From FBI Law Enforcement Bulletin, September 2005, Volume 743

Scale models for special operations and rescue operations planning replicate an actual target site complete with all key features and landmarks based on gathered intelligence. Similar to the model for general study and training, this version also contains characteristics that are mandatory for mission success, like entrances, exits, windows and interior and exterior features. What makes these components unique is that they are built as direct representations from factual images and data rather than simulation.

These models offer operation teams a variety of different combat strategies such as: deployment, advancement, regroup and exit options. Normally, this type of model is fabricated under secluded and privileged conditions and in a limited amount of time. Details are critical during construction because once training concludes, teams need to recognize markers, or vital attributes in their surroundings, in order to navigate through the site while under extreme stress or duress. In other words, training with detailed scale models can prevent unnecessary casualties and achieve mission objectives.

Scale models of both types can by studied and observed to gain a clear perspective of an entire area, evaluate the relationships and distances between different features and determine the most efficient routes and angle of fire.

Additionally, the models can be viewed with an urbanscope – a small apparatus similar to an upside down periscope – that immerses the trainee in the model. This enables trainees to see and memorize details as they will se it in action, orient themselves with their settings, and ultimately, saving lives. The urbanscope allows photo or video cameras to be attached to it to capture image stills and motion tours.

Scale models are invaluable training devices that deliver the most realistic context available for any given location, setting or environment. They are not prone to malfunction, they don’t require software upgrades, they aren’t subject to power outages or mechanical failure and they not operationally complex or limiting. The simplicity of a scale model does not necessitate learning a computer interface or new software and it’s vision-friendly, especially when used with an urbanscope.

Comparatively, technological alternatives of traditional scale models are extremely expensive to produce.
Unlike television characters Abby Sciuto, from TV drama NCIS, or Angela Montenegro, from Bones, creation of detailed and accurate 3D digital simulations require more than just a snap of pretty fingers. It takes a team of highly-trained professionals, substantial time and funds. Digital simulations are inclined to malfunctions and computer viruses, not to mention that digital information is vulnerable and may be hacked, which will compromise the whole operation and lives of team members.
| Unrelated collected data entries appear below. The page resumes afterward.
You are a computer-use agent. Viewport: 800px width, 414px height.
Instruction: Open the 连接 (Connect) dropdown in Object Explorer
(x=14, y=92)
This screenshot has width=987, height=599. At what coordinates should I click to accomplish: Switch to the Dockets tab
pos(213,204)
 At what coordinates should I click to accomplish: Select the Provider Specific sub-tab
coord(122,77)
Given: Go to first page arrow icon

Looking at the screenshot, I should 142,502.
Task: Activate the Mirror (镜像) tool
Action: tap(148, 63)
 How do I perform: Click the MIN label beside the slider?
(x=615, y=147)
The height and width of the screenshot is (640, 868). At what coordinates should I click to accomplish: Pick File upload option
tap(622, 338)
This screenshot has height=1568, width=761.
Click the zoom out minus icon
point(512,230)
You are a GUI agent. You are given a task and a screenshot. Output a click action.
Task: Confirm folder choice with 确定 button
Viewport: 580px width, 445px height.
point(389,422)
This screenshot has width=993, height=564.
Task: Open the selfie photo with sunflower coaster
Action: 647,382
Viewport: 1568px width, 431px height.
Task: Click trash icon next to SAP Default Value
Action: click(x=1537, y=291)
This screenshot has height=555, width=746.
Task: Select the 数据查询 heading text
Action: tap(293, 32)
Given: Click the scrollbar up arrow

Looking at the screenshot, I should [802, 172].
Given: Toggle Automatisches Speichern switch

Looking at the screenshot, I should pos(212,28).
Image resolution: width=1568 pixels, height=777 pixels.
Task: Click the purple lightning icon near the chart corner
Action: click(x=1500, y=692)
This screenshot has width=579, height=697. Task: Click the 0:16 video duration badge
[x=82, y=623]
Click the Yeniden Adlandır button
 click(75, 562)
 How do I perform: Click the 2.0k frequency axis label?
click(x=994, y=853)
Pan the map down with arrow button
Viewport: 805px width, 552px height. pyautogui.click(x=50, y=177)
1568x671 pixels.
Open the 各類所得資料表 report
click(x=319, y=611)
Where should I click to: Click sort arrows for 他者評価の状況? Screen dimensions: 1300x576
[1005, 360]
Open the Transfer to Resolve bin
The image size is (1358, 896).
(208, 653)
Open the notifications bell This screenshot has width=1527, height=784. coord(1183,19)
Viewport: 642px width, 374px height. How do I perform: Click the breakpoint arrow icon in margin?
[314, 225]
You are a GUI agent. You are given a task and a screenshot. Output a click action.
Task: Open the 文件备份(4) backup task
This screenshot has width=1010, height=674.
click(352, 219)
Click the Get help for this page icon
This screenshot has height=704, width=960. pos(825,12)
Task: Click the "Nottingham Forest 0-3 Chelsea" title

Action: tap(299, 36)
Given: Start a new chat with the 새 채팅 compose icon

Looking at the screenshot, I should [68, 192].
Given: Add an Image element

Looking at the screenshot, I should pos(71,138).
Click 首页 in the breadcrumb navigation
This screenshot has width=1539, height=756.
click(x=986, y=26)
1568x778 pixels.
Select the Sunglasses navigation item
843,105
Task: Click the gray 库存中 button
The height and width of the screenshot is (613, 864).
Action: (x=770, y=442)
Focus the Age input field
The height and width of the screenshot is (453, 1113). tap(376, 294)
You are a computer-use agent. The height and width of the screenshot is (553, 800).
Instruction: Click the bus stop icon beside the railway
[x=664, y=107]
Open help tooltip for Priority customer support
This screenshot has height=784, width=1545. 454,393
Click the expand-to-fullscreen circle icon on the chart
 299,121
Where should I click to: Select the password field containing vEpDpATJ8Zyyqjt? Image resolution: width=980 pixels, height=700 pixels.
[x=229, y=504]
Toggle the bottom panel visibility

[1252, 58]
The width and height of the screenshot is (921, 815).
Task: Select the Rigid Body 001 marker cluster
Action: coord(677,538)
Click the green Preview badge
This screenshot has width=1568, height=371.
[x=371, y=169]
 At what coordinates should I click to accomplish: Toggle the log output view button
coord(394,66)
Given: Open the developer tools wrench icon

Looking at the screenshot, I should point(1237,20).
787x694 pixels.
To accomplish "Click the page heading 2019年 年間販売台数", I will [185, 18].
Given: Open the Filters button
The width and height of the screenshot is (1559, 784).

Digital models are at a much greater risk for complications because of the equipment needed to assemble, install, operate and maintain the system. Subsequently, this results in heavy costs that can severely impact department budgets and cause unforeseen obstructions to training schedules due to technology system defects.

Military and law enforcement benefit from training with scale model for structure study, but so do other occupational industries like security and administration of hotels, resorts and amusement parks, among others. Scale modes of single buildings and entire sites can be used to plan for fire escape routes, actions in case of natural disasters, hostage situations and many other crisis scenarios.

The features and benefits of such scale models can be seen throughout history and in today’s modern world. Many successful military and law enforcement operations can be directly attributed to the training with scale models. Overall, they’re a tried and true aid that should be considered first and foremost for training purposes.